--- Material for the task Enclosed Below ---
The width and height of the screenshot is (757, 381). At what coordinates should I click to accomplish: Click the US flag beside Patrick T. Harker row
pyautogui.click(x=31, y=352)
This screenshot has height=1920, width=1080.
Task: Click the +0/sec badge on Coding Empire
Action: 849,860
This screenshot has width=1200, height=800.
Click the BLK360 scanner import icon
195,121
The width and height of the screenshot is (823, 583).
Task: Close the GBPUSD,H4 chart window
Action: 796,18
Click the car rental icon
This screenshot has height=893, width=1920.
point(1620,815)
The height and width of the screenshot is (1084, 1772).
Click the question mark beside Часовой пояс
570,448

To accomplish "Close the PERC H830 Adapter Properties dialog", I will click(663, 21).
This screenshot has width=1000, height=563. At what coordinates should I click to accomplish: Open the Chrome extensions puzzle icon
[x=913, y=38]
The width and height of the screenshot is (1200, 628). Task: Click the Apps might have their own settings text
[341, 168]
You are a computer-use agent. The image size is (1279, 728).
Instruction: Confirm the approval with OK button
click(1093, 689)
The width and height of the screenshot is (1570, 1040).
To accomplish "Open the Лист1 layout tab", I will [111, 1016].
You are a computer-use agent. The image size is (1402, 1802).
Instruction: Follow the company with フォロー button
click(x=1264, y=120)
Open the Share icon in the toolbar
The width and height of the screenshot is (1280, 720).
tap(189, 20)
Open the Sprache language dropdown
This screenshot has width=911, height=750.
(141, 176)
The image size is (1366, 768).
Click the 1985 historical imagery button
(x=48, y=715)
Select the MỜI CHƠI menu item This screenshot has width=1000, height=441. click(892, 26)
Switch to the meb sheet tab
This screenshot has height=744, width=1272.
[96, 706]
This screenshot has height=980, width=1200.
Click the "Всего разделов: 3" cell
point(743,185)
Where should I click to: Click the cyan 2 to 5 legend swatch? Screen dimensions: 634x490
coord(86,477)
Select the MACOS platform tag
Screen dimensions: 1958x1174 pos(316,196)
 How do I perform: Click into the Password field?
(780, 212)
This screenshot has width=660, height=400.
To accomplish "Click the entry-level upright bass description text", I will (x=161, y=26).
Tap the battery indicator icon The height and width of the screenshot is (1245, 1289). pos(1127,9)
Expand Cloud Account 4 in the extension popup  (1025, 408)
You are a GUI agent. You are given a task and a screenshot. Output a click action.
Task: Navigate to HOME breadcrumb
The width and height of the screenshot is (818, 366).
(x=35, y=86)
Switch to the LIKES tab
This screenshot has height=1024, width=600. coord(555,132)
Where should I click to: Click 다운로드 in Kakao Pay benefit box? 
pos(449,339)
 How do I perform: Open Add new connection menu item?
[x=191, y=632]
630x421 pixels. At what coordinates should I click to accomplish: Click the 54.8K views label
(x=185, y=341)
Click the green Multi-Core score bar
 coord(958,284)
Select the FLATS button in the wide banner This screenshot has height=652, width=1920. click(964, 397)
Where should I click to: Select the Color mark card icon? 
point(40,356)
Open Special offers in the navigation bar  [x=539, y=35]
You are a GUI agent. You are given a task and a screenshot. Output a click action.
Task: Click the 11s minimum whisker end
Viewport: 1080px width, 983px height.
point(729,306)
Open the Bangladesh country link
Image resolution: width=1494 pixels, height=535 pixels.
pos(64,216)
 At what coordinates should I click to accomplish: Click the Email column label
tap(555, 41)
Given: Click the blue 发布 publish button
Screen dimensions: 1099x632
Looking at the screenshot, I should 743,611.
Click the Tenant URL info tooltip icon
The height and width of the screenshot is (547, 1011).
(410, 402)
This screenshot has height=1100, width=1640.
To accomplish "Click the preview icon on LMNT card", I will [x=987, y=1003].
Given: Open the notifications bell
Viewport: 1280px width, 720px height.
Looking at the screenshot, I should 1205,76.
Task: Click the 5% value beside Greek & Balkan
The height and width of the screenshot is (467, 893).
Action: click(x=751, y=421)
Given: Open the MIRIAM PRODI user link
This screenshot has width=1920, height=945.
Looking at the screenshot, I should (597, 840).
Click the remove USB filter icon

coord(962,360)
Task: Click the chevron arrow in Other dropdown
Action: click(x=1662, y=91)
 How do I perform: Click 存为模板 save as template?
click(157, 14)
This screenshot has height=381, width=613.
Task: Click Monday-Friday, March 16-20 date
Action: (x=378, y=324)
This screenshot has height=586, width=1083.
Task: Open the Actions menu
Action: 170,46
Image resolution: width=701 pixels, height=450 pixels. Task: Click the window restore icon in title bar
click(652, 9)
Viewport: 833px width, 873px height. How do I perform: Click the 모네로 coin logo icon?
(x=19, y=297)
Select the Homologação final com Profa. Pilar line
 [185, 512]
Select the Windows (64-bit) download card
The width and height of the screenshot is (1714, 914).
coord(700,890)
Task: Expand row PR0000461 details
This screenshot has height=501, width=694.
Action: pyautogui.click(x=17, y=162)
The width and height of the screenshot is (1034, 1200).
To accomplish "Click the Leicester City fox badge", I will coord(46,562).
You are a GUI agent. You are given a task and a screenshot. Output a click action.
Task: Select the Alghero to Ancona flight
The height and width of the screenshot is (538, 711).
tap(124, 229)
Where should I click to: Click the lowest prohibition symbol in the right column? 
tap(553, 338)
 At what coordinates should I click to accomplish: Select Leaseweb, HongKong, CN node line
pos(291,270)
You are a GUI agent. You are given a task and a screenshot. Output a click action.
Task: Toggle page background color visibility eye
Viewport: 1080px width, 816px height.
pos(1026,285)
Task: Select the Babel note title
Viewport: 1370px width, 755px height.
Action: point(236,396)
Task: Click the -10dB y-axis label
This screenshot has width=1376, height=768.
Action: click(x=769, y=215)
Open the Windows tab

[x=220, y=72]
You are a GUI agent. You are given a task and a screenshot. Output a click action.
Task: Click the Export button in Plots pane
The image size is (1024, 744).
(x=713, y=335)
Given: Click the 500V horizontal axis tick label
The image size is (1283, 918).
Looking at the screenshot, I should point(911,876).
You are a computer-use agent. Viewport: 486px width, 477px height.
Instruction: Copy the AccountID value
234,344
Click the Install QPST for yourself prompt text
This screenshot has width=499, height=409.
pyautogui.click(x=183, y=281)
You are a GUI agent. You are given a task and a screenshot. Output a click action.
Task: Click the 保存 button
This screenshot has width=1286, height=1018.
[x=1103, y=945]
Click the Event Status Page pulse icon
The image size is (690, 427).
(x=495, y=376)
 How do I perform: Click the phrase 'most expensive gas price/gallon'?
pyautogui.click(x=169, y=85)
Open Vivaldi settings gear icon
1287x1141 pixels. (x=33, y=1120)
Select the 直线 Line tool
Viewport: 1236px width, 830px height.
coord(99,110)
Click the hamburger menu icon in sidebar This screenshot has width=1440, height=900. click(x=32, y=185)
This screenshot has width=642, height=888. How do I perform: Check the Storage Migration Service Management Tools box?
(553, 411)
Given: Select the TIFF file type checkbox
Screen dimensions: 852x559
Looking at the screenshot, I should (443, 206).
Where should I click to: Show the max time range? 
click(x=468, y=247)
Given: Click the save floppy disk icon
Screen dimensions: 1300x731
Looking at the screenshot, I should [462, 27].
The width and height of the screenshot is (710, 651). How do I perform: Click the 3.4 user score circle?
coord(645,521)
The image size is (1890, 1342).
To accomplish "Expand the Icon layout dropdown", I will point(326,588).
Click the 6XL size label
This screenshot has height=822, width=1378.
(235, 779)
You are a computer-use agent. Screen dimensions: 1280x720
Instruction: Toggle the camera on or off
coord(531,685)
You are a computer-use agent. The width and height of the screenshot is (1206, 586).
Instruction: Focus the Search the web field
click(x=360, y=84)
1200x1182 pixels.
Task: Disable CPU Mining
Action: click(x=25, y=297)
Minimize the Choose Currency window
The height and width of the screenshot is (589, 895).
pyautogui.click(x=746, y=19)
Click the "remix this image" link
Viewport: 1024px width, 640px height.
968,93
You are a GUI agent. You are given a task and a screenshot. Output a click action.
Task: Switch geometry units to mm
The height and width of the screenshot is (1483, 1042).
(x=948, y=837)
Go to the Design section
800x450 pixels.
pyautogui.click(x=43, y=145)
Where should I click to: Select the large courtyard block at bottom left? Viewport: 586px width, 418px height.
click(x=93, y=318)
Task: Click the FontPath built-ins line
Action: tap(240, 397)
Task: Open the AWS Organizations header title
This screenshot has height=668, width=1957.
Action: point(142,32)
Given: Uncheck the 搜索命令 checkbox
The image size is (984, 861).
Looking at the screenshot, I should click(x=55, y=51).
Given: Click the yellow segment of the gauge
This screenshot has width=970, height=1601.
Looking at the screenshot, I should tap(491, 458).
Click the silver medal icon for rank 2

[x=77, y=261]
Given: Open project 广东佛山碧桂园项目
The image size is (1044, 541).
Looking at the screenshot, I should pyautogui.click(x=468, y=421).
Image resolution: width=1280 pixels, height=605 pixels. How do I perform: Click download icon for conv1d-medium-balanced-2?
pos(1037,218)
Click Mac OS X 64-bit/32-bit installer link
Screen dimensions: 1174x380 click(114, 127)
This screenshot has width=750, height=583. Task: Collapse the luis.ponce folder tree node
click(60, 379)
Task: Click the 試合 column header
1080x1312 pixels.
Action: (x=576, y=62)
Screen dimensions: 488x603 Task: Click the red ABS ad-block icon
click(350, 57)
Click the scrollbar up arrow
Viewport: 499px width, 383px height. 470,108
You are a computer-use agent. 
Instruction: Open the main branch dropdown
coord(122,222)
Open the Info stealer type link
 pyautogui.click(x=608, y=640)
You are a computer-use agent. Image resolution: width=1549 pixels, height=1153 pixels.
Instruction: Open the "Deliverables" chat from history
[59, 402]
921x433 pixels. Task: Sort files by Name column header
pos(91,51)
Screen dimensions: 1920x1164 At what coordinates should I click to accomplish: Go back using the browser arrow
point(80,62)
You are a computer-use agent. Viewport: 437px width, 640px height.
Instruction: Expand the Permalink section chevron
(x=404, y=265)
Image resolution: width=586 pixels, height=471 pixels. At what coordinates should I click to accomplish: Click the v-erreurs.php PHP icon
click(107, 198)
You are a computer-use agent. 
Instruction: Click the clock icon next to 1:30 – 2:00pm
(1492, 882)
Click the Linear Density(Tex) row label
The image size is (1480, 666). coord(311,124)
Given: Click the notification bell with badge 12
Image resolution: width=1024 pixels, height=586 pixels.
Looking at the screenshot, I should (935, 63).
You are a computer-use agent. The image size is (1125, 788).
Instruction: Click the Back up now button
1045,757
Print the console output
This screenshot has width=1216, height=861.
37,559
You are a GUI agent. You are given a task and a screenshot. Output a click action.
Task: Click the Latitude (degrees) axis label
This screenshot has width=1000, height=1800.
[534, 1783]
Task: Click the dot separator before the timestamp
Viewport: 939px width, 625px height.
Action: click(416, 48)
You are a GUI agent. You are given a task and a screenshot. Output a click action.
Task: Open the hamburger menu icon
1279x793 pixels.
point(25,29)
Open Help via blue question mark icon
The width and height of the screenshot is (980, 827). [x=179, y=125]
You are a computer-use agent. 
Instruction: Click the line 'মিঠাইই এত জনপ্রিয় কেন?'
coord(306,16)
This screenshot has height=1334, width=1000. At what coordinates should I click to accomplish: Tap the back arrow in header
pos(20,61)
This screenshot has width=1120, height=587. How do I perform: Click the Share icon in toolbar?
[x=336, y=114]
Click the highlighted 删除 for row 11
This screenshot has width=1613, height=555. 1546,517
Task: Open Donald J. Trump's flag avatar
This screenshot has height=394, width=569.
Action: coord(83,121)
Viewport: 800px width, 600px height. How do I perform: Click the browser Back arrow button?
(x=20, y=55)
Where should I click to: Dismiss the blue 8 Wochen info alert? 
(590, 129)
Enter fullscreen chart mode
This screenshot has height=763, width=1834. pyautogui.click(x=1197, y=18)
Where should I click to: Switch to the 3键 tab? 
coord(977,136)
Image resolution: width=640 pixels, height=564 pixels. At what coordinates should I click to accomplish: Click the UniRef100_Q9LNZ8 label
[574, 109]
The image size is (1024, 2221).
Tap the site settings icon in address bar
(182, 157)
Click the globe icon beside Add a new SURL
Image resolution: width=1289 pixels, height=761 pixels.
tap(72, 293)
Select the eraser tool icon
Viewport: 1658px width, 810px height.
--- End of Enclosed Material for the task ---
Exercise aim:
Using the entries above, give back exactly the line containing "Image resolution: width=1494", the line containing "Given: Open the MIRIAM PRODI user link", and every line between them, and nothing else.

Answer:
Image resolution: width=1494 pixels, height=535 pixels.
pos(64,216)
 At what coordinates should I click to accomplish: Click the Email column label
tap(555, 41)
Given: Click the blue 发布 publish button
Screen dimensions: 1099x632
Looking at the screenshot, I should 743,611.
Click the Tenant URL info tooltip icon
The height and width of the screenshot is (547, 1011).
(410, 402)
This screenshot has height=1100, width=1640.
To accomplish "Click the preview icon on LMNT card", I will [x=987, y=1003].
Given: Open the notifications bell
Viewport: 1280px width, 720px height.
Looking at the screenshot, I should 1205,76.
Task: Click the 5% value beside Greek & Balkan
The height and width of the screenshot is (467, 893).
Action: click(x=751, y=421)
Given: Open the MIRIAM PRODI user link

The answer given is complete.